Things like mutual funds and ETFs allow clients to invest in a wide range of companies by purchasing just one mutual fund or ETF, something the clients wouldn’t be able to do on their own without enough money to purchase stock in each individual company.

This gives clients access to diversification at a much lower cost. For instance, you could buy an S&P 500 index fund instead of buying shares of each of the roughly 500 stocks that make up the S&P 500.

How Asset Management Companies Make Money

Asset management companies can make money in a number of ways, depending on their business model. One popular way they make money is by charging a fee that's a percentage of the value of the assets they manage.

For example, if you hold $400,000 in the account and the asset management company charges a 1 percent in management fee per year, you’d pay $4,000 per year for the company’s services. The particular percentage charged can be relatively low if you’re using a robo-adviser, but it could be much higher if you’re using a specialty firm that caters to the rich and exotic investments.

Asset management companies can make money in other ways, too. One popular method financial advisers use to make money is recommending investments from asset management companies. Those companies then pay the financial adviser a commission.

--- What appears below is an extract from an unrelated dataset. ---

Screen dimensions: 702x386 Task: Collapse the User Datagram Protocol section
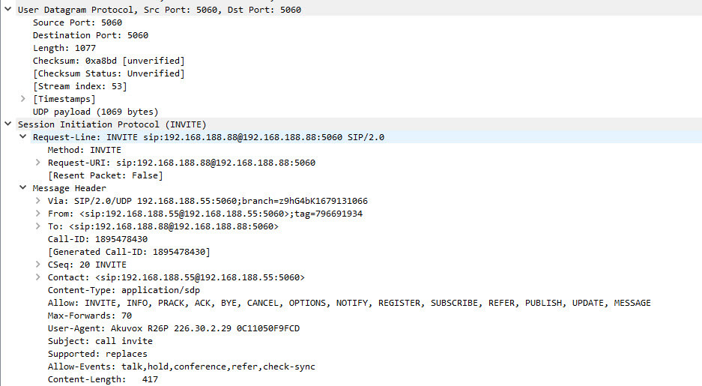click(x=8, y=9)
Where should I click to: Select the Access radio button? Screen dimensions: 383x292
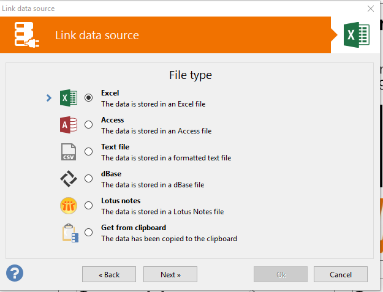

You might have to pay sales load fees, such as 5.75 percent, when you purchase an investment. You might also have to pay another fee when you sell an investment.

These fees can add up quickly and be very profitable for the financial advisers that recommend a particular company’s investment products.

After the financial adviser makes money, the asset management company needs to make money, too. The company likely will charge a management fee or expense ratio for each investment you hold. This fee isn’t usually directly shown as a withdrawal from your account. Instead, it typically reduces the return on your investment behind the scenes.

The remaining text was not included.